(Data for processing)

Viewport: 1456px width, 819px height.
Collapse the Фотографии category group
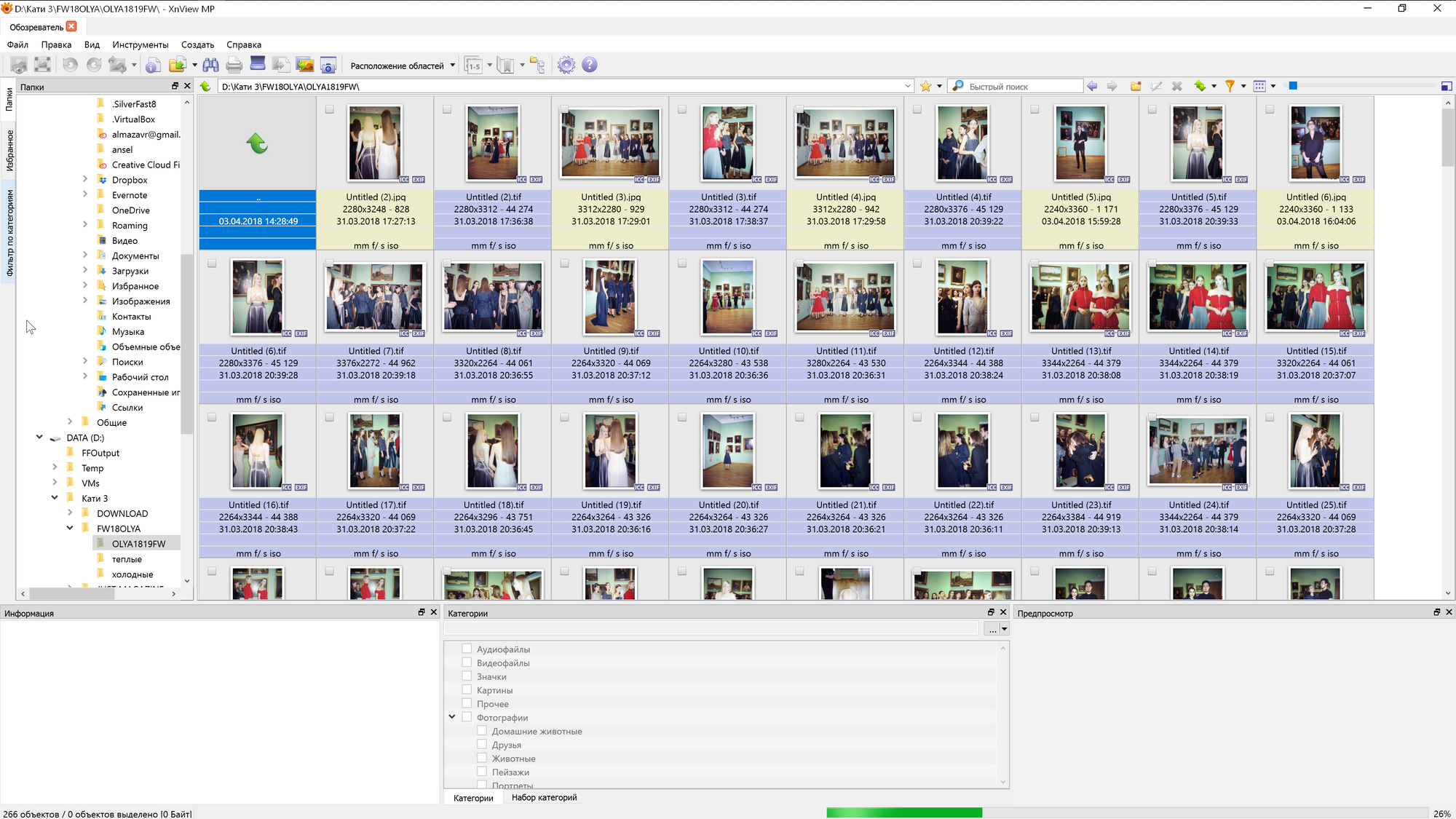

(End Data for processing)
(Data for processing)

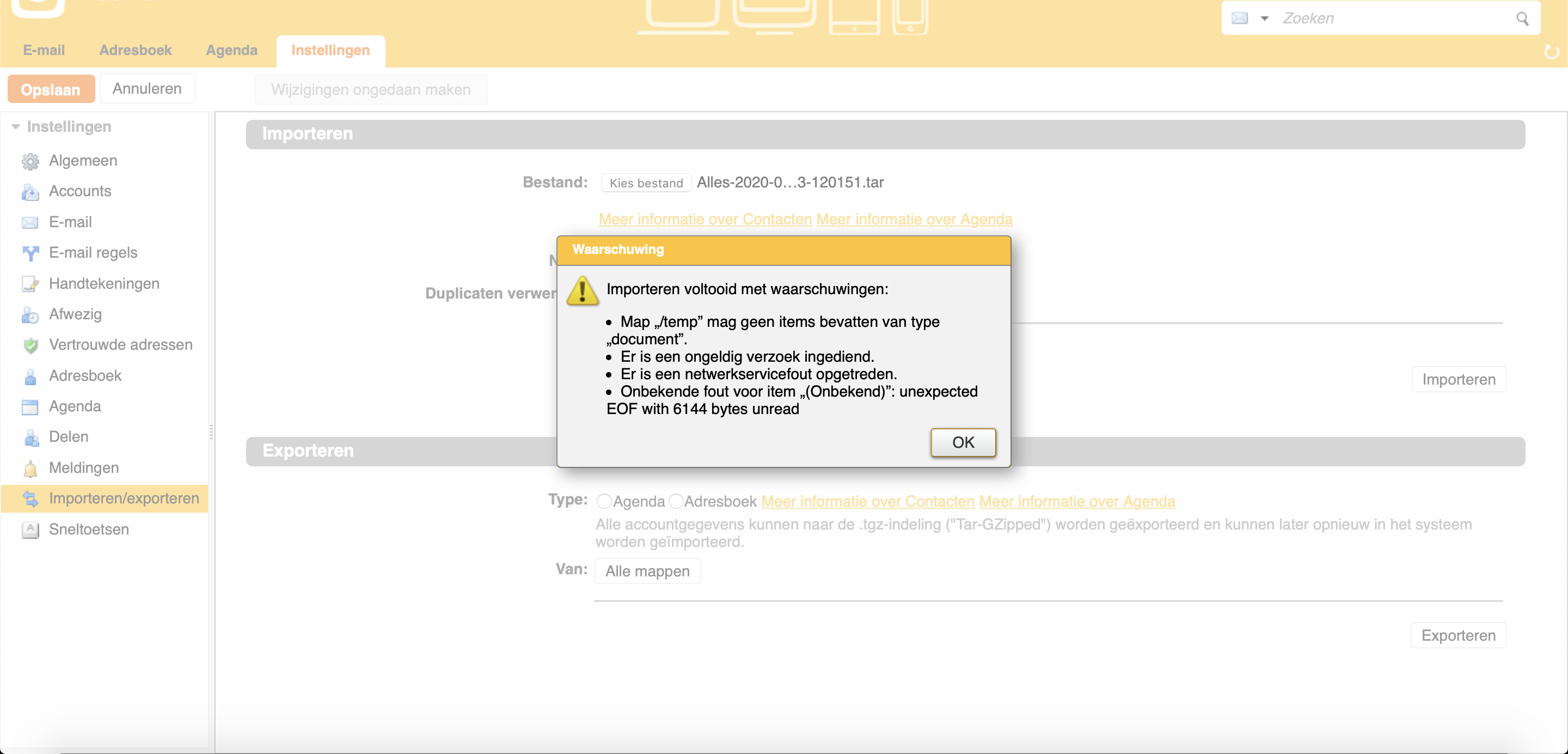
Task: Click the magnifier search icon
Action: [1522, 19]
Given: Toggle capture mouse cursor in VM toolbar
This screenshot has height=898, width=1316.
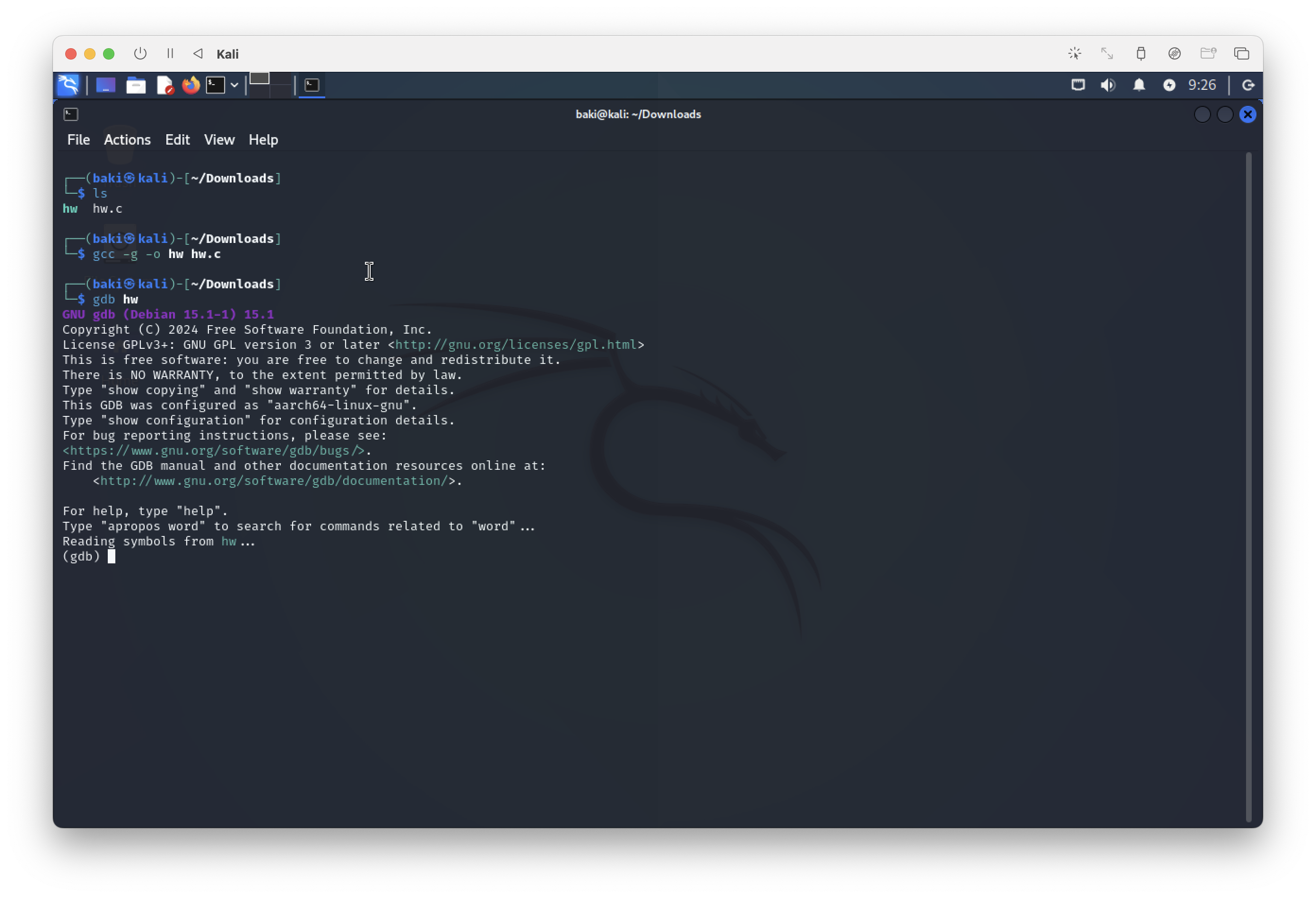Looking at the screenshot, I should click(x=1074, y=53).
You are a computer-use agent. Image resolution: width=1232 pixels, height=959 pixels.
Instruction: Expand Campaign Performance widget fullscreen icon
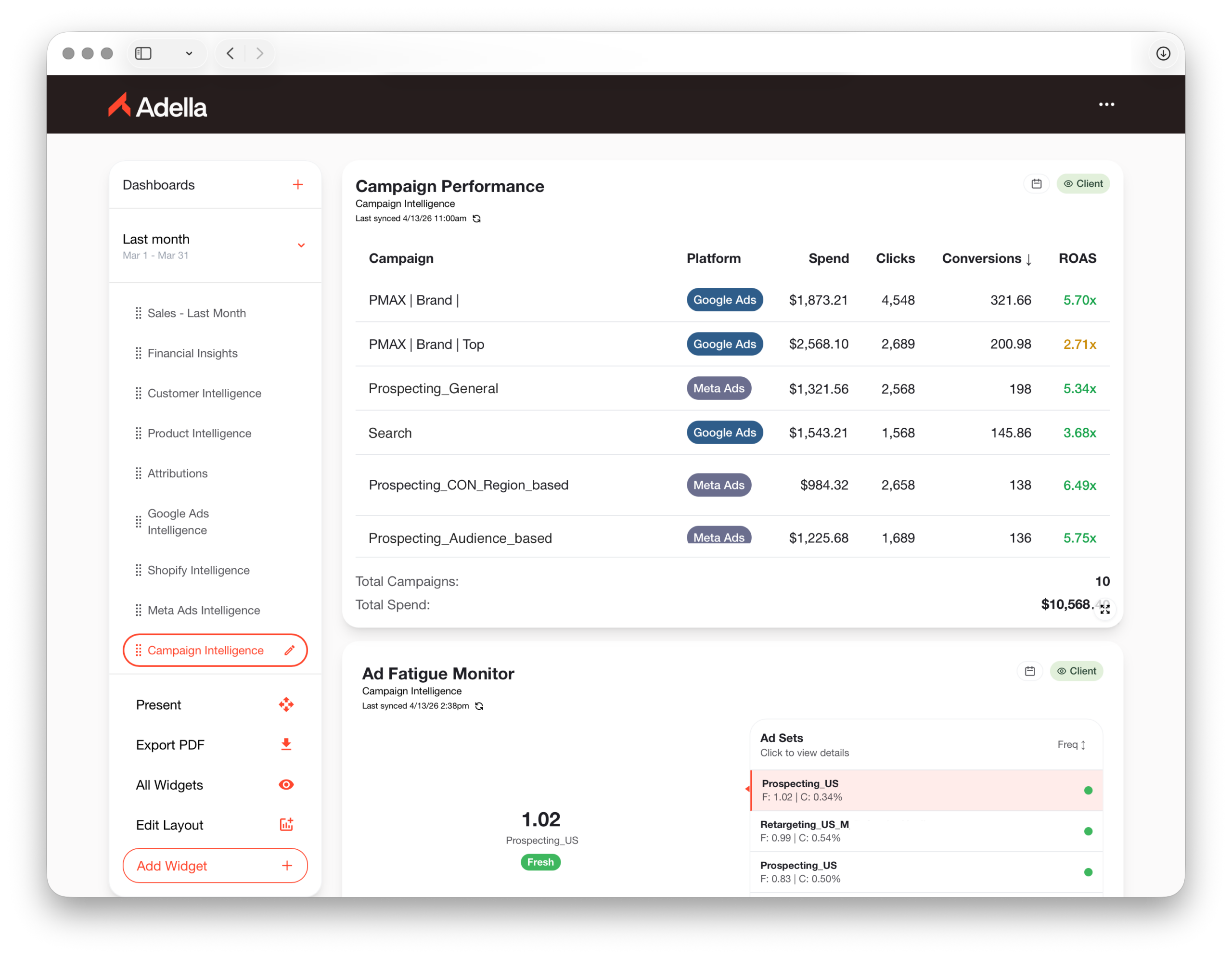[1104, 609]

(End Data for processing)
(Data for processing)

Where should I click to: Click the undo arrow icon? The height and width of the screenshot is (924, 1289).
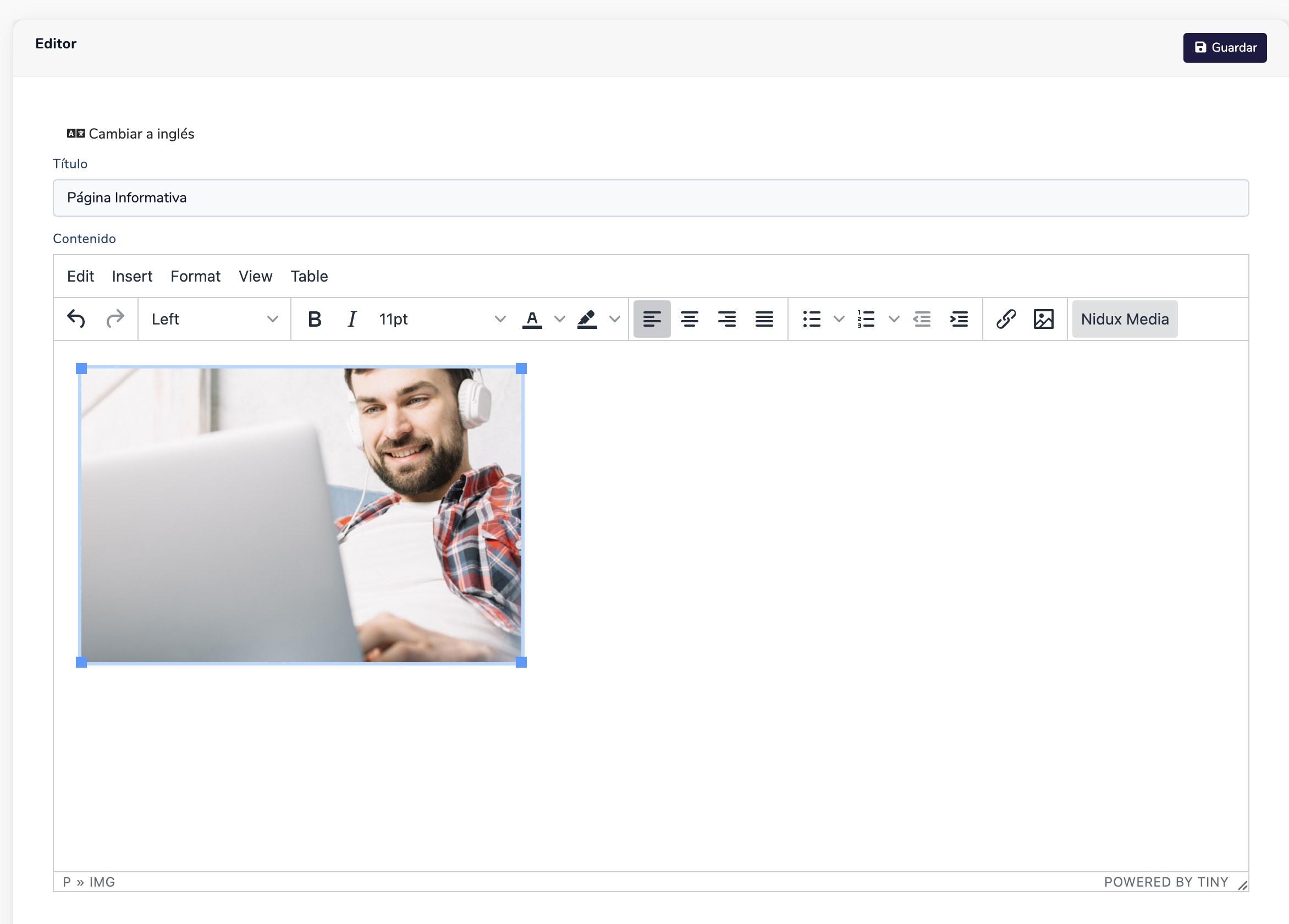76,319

(End Data for processing)

Find where the line with "Viewport: 1456px width, 819px height." sits in the material above, then copy exactly from it through the line with "Collapse the Фотографии category group". Add no other line.

Viewport: 1456px width, 819px height.
Collapse the Фотографии category group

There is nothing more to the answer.